One weird symptom of watching old movies, for me at least, is that I find myself imagining what the original audiences thought of them. I suppose this goes back to the anecdotes I’ve heard about The Great Train Robbery (1904), which caused viewers to dive under their seats when a bandit points his gun at the camera. The history of cinema is one in which we’re surprised by new vocabularies, then come to understand them to the point where we can mock them with a self-congratulatory sense of ironic remove. Take the Scary Movie franchise, or all those other movies with “Movie” in the title, like this really painful one I suffered through once called Date Movie. The humor of those things arises from our ability to decipher the codes. In Not Another Teen Movie, for instance, there’s a gag about how after a teen makes some sort of emotionally risky public pronouncement, they’re met with a “slow clap” from the crowd.
What were Japanese audiences thinking when they sat down in 1950 to watch Akira Kurosawa’s Rashomon for the first time? How did the film resonate for a culture grappling with the aftershocks of wartime propaganda? Now “Rashomon” is simply short-hand for multiple characters telling a story from contradictory points of view. In Kurosawa’s adaptation of a couple stories by Ryunosuke Akutagawa, we’re treated to the pleasant experience of having the narrative rug pulled out from under us over and over again. We see multiple versions of a single event, a rape and murder in the woods of some indistinct, samurai-era Japan. Before an unseen and unspeaking interogator, the bandit, the rape victim, and (via a medium) the dead husband recount their versions of this horrific event. It’s this last version that made me sit up. Kurosawa does something crazy with the audio here, having his genuinely spooky medium character deliver the dead man’s testimony in the form of a low-fi overdub. Truly freaky.
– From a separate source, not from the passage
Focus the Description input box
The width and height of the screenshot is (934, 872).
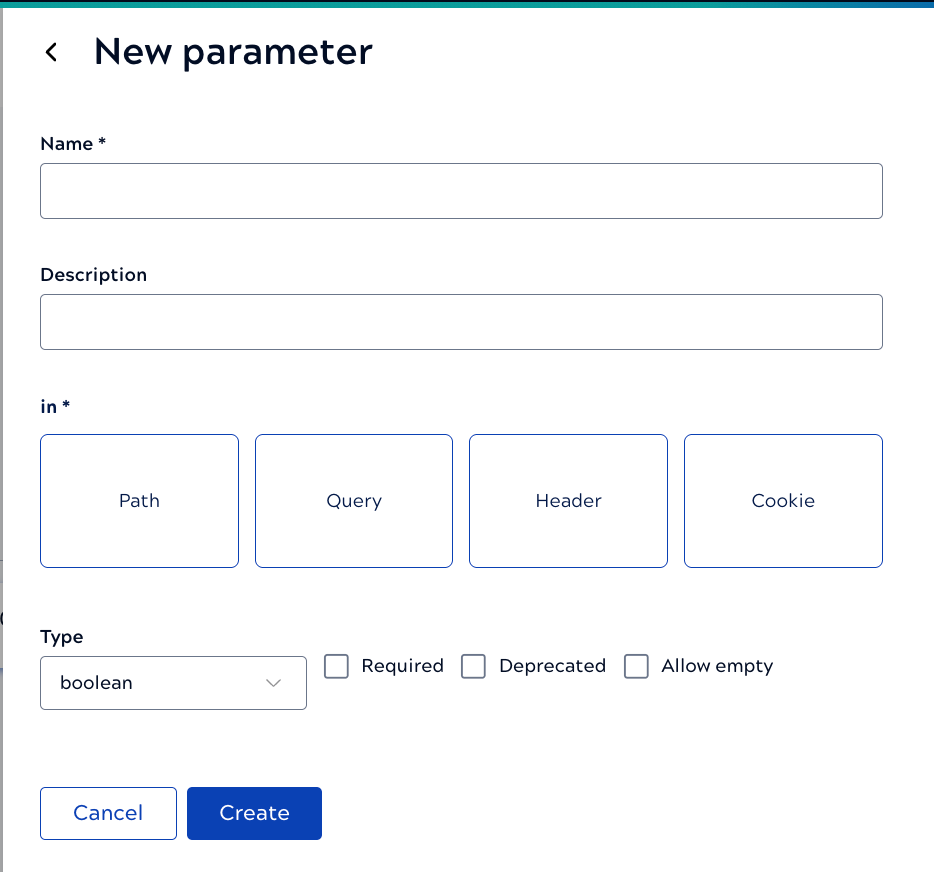[x=461, y=322]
So what did early audiences of Kurosawa’s film think when the film ended and they stumbled out into the Tokyo night? It’s really the textbook example of unreliable narration. Could Tarantino have been thinking about Rashomon when he directed the scenes in Reservoir Dogs in which Mr. Orange narrates flashbacks in which he simultaneously appears? Are all narrators suspect now? Was Ken Kwapis, who’s directed several episodes of The Office thinking of Rashomon when he delivered 1991’s Kevin Bacon/Elizabeth Perkins vehicle He Said, She Said? Will we ever know?